It is another milestone in the development of Artificial intelligence (AI): When AI systems will have beaten the best human player in chess and Go, can be reached also in the case of 3D video games with several participants a higher success rate.
A group of the company deep mind in London by Max Jaderberg reported in the journal “Science” about the development of your AI system.
The researchers used the mode “Capture the flag” (“capture the flag”) of the Multiplayer game “Quake III Arena”. This computer must catch two Teams the flag of the opponent and the own base game. You can put your opponent through laser shots out of action, this is a short period of time on your own base back into the game. The symmetrical layout of the rooms and corridors are intended to give both Teams the same opportunities, and are generated according to the random principle.
the players move in first-person perspective of a team member through the virtual terrain.
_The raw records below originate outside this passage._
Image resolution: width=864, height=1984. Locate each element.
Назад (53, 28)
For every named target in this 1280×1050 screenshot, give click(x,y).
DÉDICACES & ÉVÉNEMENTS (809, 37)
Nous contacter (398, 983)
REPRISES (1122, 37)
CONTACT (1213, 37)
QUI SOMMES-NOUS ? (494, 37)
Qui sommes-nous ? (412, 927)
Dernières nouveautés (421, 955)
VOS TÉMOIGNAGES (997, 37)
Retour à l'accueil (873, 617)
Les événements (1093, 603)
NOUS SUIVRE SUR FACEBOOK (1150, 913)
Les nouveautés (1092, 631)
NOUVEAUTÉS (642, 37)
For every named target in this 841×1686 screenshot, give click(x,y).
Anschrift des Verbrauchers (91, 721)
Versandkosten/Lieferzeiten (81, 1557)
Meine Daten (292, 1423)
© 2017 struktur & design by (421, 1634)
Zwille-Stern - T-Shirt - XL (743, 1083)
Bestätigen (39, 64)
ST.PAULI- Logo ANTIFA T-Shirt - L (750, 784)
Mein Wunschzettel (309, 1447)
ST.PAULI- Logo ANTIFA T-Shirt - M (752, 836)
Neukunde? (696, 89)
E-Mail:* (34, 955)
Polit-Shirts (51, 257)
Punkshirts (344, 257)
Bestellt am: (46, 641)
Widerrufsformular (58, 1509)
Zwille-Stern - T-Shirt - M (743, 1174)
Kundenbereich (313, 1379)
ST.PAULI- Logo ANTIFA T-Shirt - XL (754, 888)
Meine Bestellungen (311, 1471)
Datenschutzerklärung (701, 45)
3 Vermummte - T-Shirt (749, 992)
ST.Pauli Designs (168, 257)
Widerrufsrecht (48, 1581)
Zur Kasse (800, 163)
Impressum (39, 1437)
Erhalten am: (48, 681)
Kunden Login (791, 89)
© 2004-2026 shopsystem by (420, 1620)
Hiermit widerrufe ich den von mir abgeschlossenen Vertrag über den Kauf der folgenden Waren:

You need to work with your group members and your opponent in chess to keep. The programmed goal of AI agents is to achieve a high score.
The principle of Multiplayer, according to trained Jaderberg and colleagues in a series of AI agents in parallel by these played against each other. Most of the AI agents will be developed and a similar game, and similar strategies. This changed in the course of 450 000 training games: After a few Thousand Games the AI agents were often waiting in the base of the opponent, that the flag shows up there again. Their strategy changed, however, in the course of the training. Some time later, many of the AI followed fellow agent rather of a team. “When Training in a rich multi-agent world, a complex and surprisingly highly intelligent artificial behavior emerged,” the researchers write.
After about 200,000 Games the AI agents on average were better than the best people. Most recently, she won clearly: If two human players played against two AI agents, and conquered the latter, on average, 16 more flags.
KI-agents responded to the Emergence of an opponent, on average, to 258 milliseconds, people in 559 milliseconds. However, even if the researchers, the response time of the KI-slowing agents, the artificial, the human players are superior.
“The presented framework for the training of agent populations, each with its own rewards contains only minimal assumptions about the structure of the game,” write Jaderberg and colleagues. He could, therefore, be used for Learning in a variety of agent systems with multiple team members.